I suppose this is what they call a "trial of faith." Could it be a mark of improvement? I don't know. But it breaks down like this:

I believe that Jesus of Nazareth is the Son of God, the Second Person of the Trinity, the Resurrection, and so forth. I believe that the Catholic Church is the embassy of the Holy Spirit on Earth, in this life. I find it unlikely that the Apostles simply "made it all up," as a group of Galilean peasants "mistaking" their rabbi for Jahweh Himself is a patent absurdity; He either had to be God, or they had to all be deceived or deceivers -- it's a statistical and a moral impossibility. Furthermore, if the Apostles are the ones "really responsible" for the Church, then they must have been a lot smarter than their Master, because the facts they present are clearly beyond reason. Either their claim that their Master is God is true, or the most berated, undermined, spit upon, targeted, idiosyncratic people that ever lived "invented" a religion that would have baffled even Plato.

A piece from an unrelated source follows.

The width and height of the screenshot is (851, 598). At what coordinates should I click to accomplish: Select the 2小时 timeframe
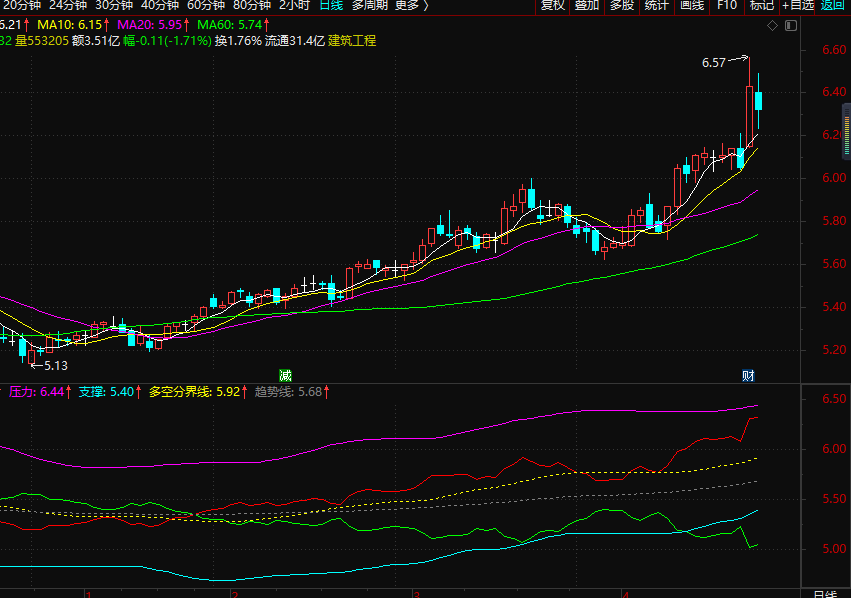click(x=294, y=5)
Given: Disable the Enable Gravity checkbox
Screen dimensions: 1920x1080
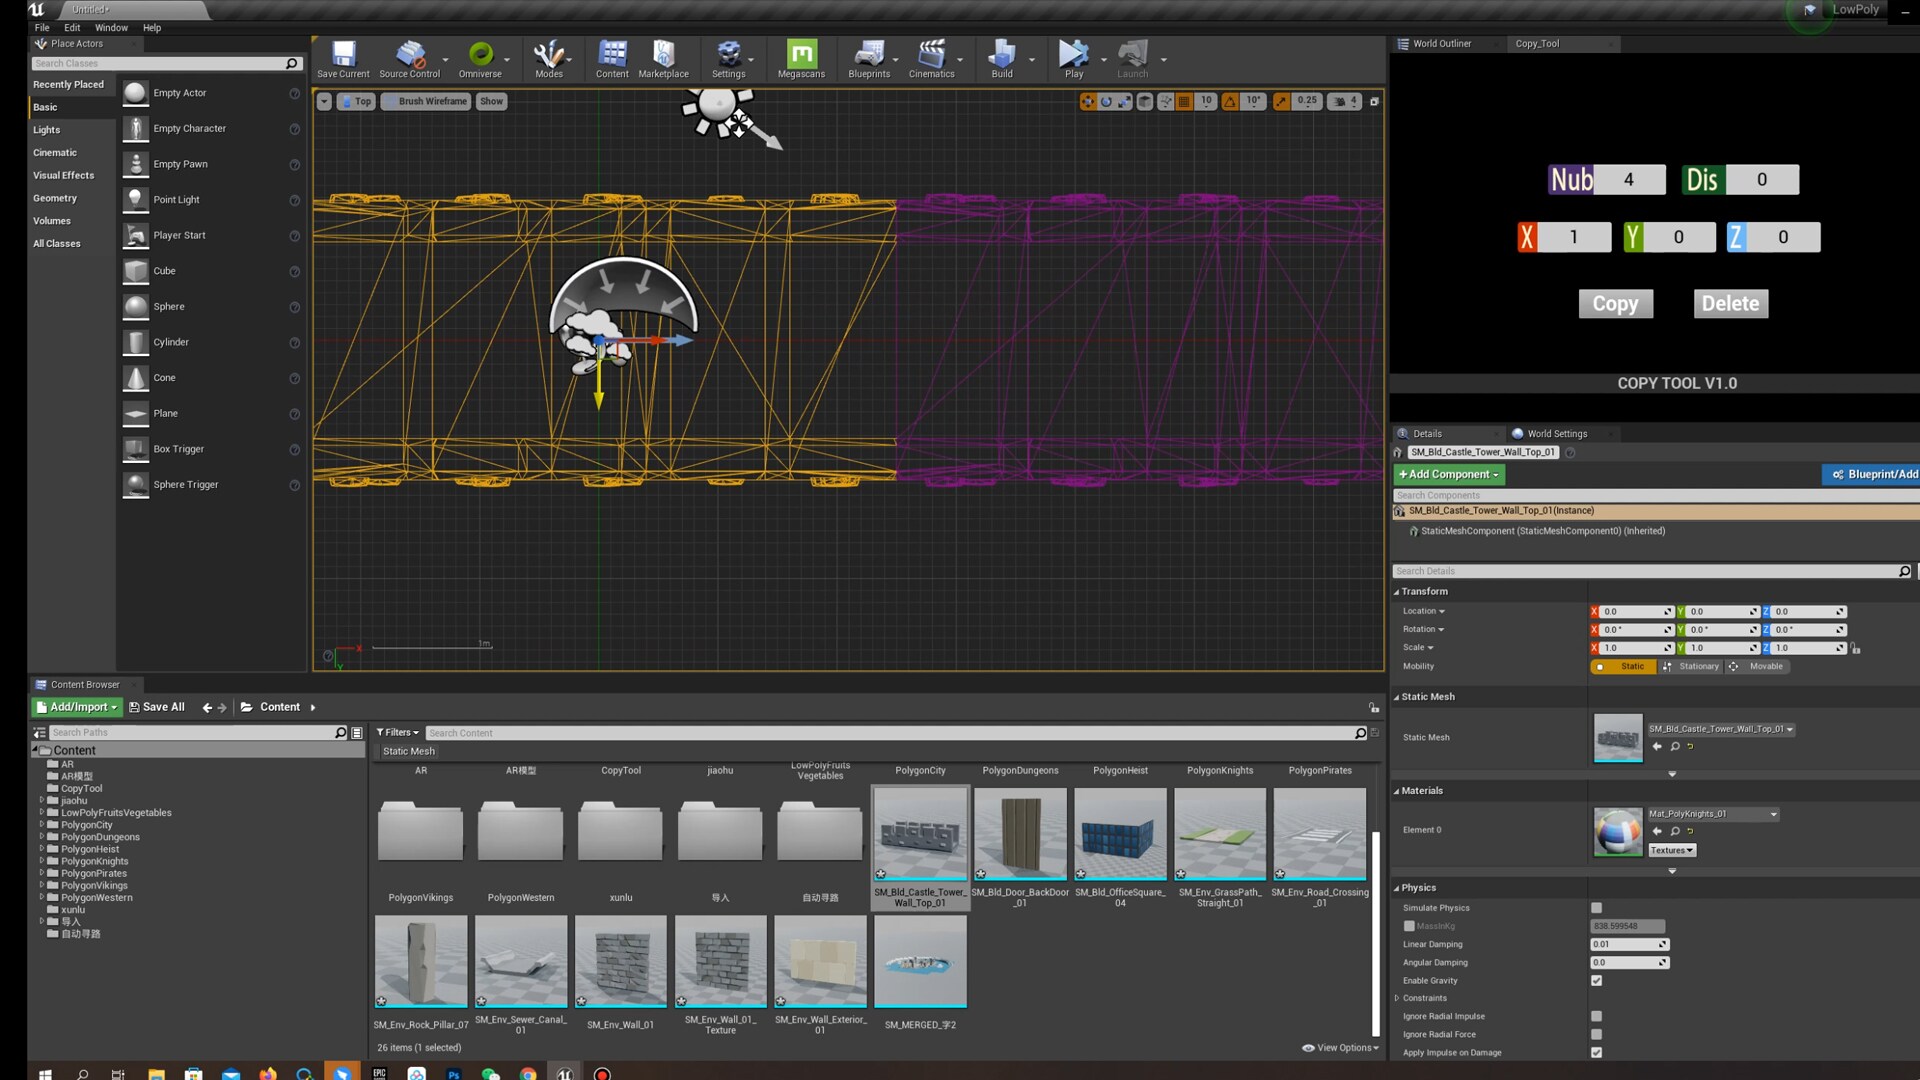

And yet -- why am I invaded by a pernicious sense of doubt? What happens goes like this: some absurd question arises in me about the authenticity of the gospels, or the honesty of the Apostles (though it never occurs to me to implicate St. Paul, who everyone now likes to make the whipping boy -- somehow I always assume St. Paul is right, and that may be a rock to hold on to), or some such thing, and then I consider the actual objections in the form of questions, and, go figure, the questions always have an answer; I can show how the objection isn't even viable, how it betrays a misunderstanding, or what have you, and I win one more for the team. And yet, and yet.... That's what it's like: "And yet, and yet...." In other words, there is no rational or evidentiary basis for these "and-yets", yet they still bother me. They are not based on reason or upon data; they are based on imaginary hypotheses, "what-ifs," obsessions, or emotions.

This is why the church regards Faith as a virtue. It is not believing something even in the face of contrary evidence: it is simply holding on to what one's reason has previously judged true. That is, one has faith that, given the derivation of two from the square root of four, it will always remain so in every possible world: faith is based on reason.

If after many good reasons you're still bothered by doubt, the problem is with you, not with the data.